Czecho-Slovakia - Creation
In 1914, Tomás Garrigue Masaryk, the renowned sociologist and professor of philosophy at Prague's Charles University, left Bohemia and went into exile. Together with his collaborators, the Czech Edvard Benes and the Slovak Milan Rastislav Stefánik, T. G. Masaryk began to write the first chapters of the Czechoslovak foreign resistance. He established and led the Czechoslovak National Council abroad, which organized its own forces from compatriots living abroad and from military captives and deserters from the ranks of the Austro-Hungarian Army.

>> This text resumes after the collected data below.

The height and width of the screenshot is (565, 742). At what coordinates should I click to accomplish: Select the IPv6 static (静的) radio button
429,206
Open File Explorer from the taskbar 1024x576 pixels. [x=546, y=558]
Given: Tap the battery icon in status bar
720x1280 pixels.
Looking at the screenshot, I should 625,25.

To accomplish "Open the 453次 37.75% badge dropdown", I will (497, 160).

Czechoslovak troops were deployed at the fronts in France, Italy and above all in Russia. In this country (which was shaken by civil war after the Bolshevik seizure of power), Czechoslovak legions, numbering several tens of thousands of men, controlled the entire trans-Siberian arterial railway. It was primarily thanks to the legions and their successful military performance with the Czechoslovak National Council, which won international recognition for the Czechoslovak state. It was founded on the idea of Czechoslovakism - one nation with two branches, Czech and Slovak.
At home the situation was more difficult than it was abroad. Supply problems and economic difficulties increased. Initially, all the important Czech political parties maintained their loyalty toward the state. And when they didn't, Austro-Hungary did not hesitate to resort to harsh punishments. The Czech politicians Karel Kramár and Alois Rasín were sentenced to death for treason. Their lives were saved at the last moment by the death of Emperor Francis Joseph I, who had not managed to confirm the sentence. The succeeding emperor, Charles I (also known as Karl I), granted them clemency and they could both participate in politics after parliament convened in 1917.

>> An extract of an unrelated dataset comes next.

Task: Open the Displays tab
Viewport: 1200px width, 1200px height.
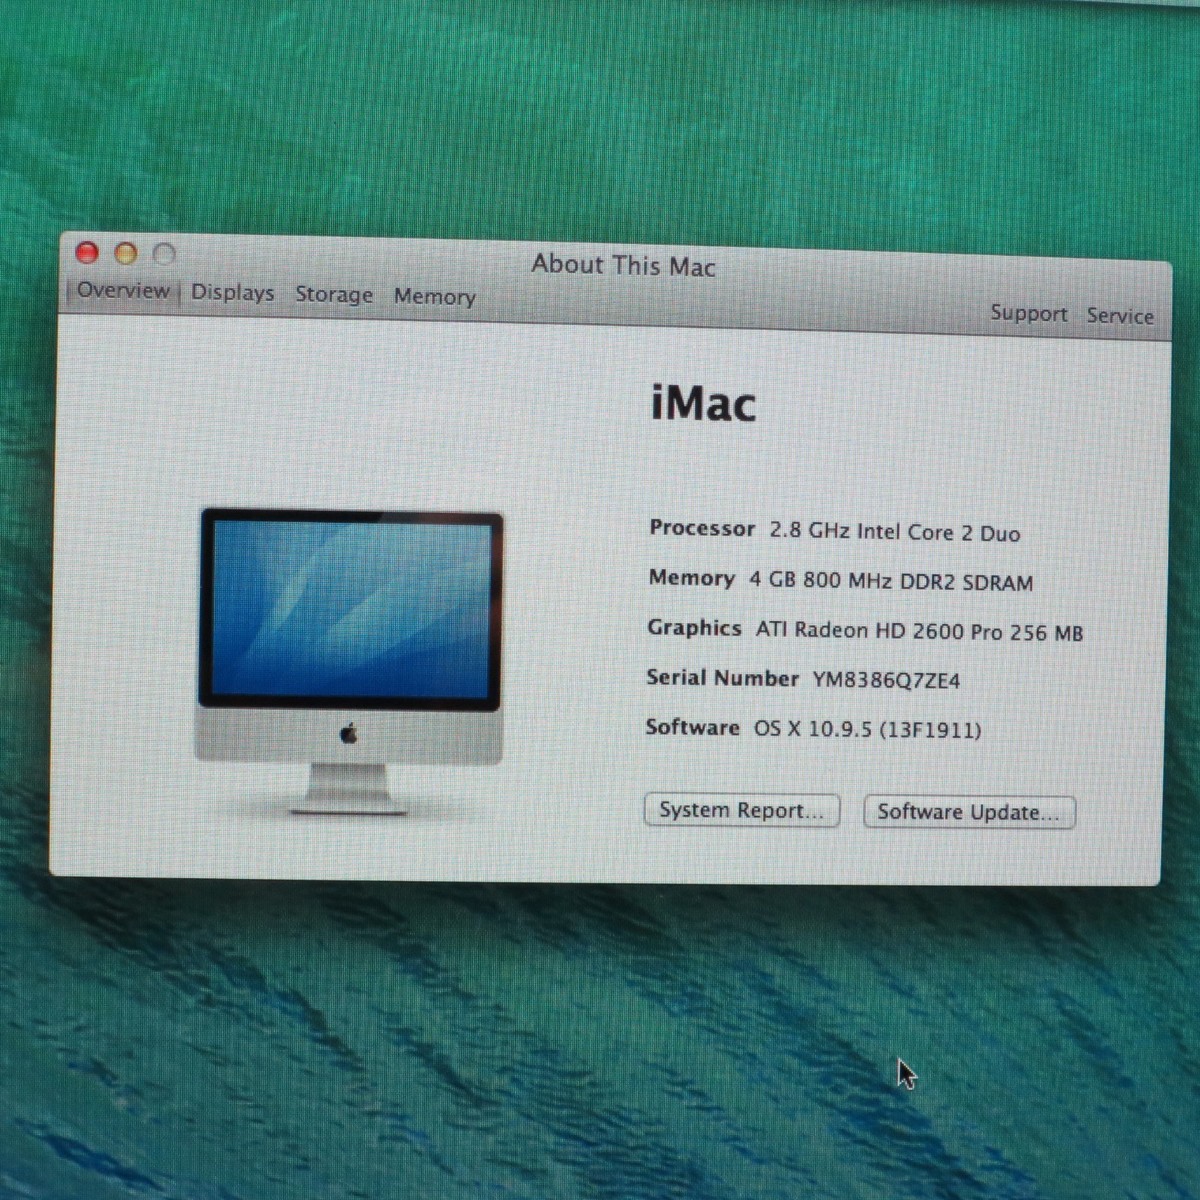Action: pos(232,293)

In the war years, the Czech political representatives created a common political body - the National Committee. Individual parties were represented on this according to the election results of 1911. On October 28, 1918, after the publication of a note from Austro-Hungarian Foreign Minister Julius Andrássy on Austria's willingness to negotiate an armistice, the National Committee declared an independent Czechoslovak Republic. A state holiday on October 28 serves as a reminder of the establishment of the Czechoslovak state.
With the collapse of the Austro-hungarian monarchy at the end of the Great War, the independent country of Czechoslovakia was formed. Despite cultural differences, the Slovaks shared with the Czechs similar aspirations for independence from the Habsburg state and voluntarily united with the Czechs. For historical reasons, Slovaks were not at the same level of economic and technological development as the Czechs, but the freedom and opportunity found in Czechoslovakia enabled them to make strides toward overcoming these inequalities. However, the gap never was fully bridged, and the discrepancy played a continuing role throughout the 75 years of the union.
The declaration of the establishment of the state did not mean the automatic assumption of power on the entire territory. Czech Germans living in the border areas of the state, known as the Sudetenland, did not want to lose their position as the ruling nation. Referring to the right of self-determination for nations, they declared several independent provinces, which were joined to the Austrian Republic. After negotiations between Czech and German politicians fell through, the borderlands were seized by incipient Czechoslovak armed forces.
At the peace conference in Versailles, the victors also decided Czechoslovakia's borders. Defining the borders of all the succession states was complicated for historical, ethnic, economic and strategic military reasons. In the Czech lands, the historic borders with minor changes were applied in favor of Czechoslovakia.
Czechoslovak state power was not established immediately in Slovakia, which had been part of the Hungarian kingdom for centuries. Hungary, the state succeeding the Hungarian kingdom, did not want to surrender part of its territory or population in favor of the new state. Czechoslovak military units were obliged to put down Hungarian resistance, including a communist attempt to set up a Hungarian Soviet Republic. The Slovak nation was able to develop incomparably better and to a greater extent in Czechoslovakia than it could have before 1918.
On February 29, 1920, the National Assembly adopted the Czechoslovak Constitution. Tomás Garrigue Masaryk was elected president. The protection of minorities was already stipulated in the peace treaties of Versailles. In view of the multinational makeup of the population, this was confirmed in the Constitution of Czechoslovakia and in a language law, which was adopted along with the Constitution.